Exercises:
#1 In the scanpy API discussion, which three major modules make up the top layer of the API?
#2 Using the scanpy API discussion, explain why the scanpy API needs to expand.
#3 Write the next part of the scanpy API discussion, starting right after its final sentence.

══ Supplied text

Open gokceneraslan opened 3 years ago

gokceneraslan commented 3 years ago

Hi all,

Right now we have two layers in the scanpy API. The top layer consists of the major modules like pp,pl,tl as well as the smaller ones like queries,get,datasets. In addition, we have some useful functions directly under the scanpy package like read/read_text/read_mtx etc. It is obvious that the field is advancing and alternative/better ways to perform fundamental tasks in downstream analysis (e.g. normalization, DE tests, gene selection) are emerging and will continue to emerge. Consequently, this necessitates an expansion of the scanpy API. However, I argue that having flat top-level modules makes it difficult to extend scanpy, while maintaining a reasonable API.

Right now there are two ways to introduce new functionality (assuming that it's not something completely unrelated)

1) add a new flavor/method to an existing function (e.g. sc.pp.highly_variable_genes, sc.tl.rank_genes_groups) or

2) add a new function with a shared prefix e.g. sc.pp.neighbors_tsne (see https://github.com/theislab/scanpy/pull/1561) or sc.pp.normalize_pearson_residuals (see https://github.com/berenslab/umi-normalization/issues/1) or sc.pp.normalize_pearson_residuals_pca() (see #1715 ).

════
══ Data listing

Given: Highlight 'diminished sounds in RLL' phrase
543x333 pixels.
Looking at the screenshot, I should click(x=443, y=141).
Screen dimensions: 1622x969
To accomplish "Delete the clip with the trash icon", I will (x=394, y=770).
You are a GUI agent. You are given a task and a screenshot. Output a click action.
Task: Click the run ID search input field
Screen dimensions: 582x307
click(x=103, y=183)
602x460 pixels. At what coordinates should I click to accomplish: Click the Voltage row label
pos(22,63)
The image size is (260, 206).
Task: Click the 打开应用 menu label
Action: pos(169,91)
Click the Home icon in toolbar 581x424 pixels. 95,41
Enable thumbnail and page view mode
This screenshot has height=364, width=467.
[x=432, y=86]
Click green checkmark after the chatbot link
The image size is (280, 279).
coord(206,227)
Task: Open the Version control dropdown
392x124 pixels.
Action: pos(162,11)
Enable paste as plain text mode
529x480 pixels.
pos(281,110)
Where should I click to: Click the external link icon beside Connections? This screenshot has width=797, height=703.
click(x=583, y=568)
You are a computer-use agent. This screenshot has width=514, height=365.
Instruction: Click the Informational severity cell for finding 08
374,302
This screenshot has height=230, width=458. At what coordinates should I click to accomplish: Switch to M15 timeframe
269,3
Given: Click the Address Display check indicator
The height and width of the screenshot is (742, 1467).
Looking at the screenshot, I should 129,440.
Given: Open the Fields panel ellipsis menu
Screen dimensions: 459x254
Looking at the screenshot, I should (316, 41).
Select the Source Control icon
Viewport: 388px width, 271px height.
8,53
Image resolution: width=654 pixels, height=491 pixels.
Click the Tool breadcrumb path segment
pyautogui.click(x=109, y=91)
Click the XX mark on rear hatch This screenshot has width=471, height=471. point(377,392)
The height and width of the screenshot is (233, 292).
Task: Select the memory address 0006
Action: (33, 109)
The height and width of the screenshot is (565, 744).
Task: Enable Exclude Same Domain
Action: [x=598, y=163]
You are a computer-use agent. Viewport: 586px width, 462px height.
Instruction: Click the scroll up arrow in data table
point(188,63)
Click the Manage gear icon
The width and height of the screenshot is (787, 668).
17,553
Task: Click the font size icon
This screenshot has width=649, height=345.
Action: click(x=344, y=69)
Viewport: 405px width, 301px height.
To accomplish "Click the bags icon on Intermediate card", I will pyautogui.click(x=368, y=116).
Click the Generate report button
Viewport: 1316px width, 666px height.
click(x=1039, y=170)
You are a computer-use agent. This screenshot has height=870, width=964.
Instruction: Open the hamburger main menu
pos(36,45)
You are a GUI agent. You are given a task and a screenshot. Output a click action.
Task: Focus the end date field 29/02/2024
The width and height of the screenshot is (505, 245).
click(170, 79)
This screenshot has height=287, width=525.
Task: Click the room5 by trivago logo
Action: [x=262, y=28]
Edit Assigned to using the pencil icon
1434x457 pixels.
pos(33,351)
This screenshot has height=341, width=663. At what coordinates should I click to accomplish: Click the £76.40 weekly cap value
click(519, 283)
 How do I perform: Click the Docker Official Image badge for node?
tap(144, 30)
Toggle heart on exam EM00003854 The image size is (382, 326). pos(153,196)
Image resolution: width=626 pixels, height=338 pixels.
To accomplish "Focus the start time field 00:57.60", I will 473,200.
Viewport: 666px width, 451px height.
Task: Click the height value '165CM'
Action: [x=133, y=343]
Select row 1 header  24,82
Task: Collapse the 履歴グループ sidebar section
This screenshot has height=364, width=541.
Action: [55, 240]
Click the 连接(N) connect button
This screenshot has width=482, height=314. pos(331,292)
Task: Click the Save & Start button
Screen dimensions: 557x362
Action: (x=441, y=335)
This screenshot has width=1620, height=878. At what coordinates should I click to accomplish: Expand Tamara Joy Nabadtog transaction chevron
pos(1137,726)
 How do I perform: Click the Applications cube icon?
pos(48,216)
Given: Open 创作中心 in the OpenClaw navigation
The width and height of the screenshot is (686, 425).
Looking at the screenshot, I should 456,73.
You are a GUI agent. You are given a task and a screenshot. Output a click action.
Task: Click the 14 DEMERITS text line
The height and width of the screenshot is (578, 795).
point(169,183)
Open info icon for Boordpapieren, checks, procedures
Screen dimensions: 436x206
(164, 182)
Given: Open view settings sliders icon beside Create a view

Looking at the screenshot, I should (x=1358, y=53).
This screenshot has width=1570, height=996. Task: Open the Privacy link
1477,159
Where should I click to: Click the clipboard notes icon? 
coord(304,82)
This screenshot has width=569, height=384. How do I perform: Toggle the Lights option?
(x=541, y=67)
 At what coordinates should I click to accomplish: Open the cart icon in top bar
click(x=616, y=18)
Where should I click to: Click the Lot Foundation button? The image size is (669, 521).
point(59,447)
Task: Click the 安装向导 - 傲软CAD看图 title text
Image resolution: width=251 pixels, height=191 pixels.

════

Responses by task:
#1 The top layer consists of pp, pl, and tl.

#2 The field is advancing, and alternative or better ways to do fundamental tasks in downstream analysis, such as normalization, DE tests, and gene selection, are emerging and will keep emerging. Supporting these methods requires an expansion of the scanpy API.

#3
Since option 1 is more complicated in terms of managing the arguments (esp. method-specific ones), I believe we tend to switch to option 2 now. But given that we already have many functions with common prefixes and that shifting towards option 2 will likely introduce more functions with long underscored names, top layers will get even flatter and wider. Therefore, I think it's time to consider a third option which is to add another layer which makes the API a tiny bit more hierarchical.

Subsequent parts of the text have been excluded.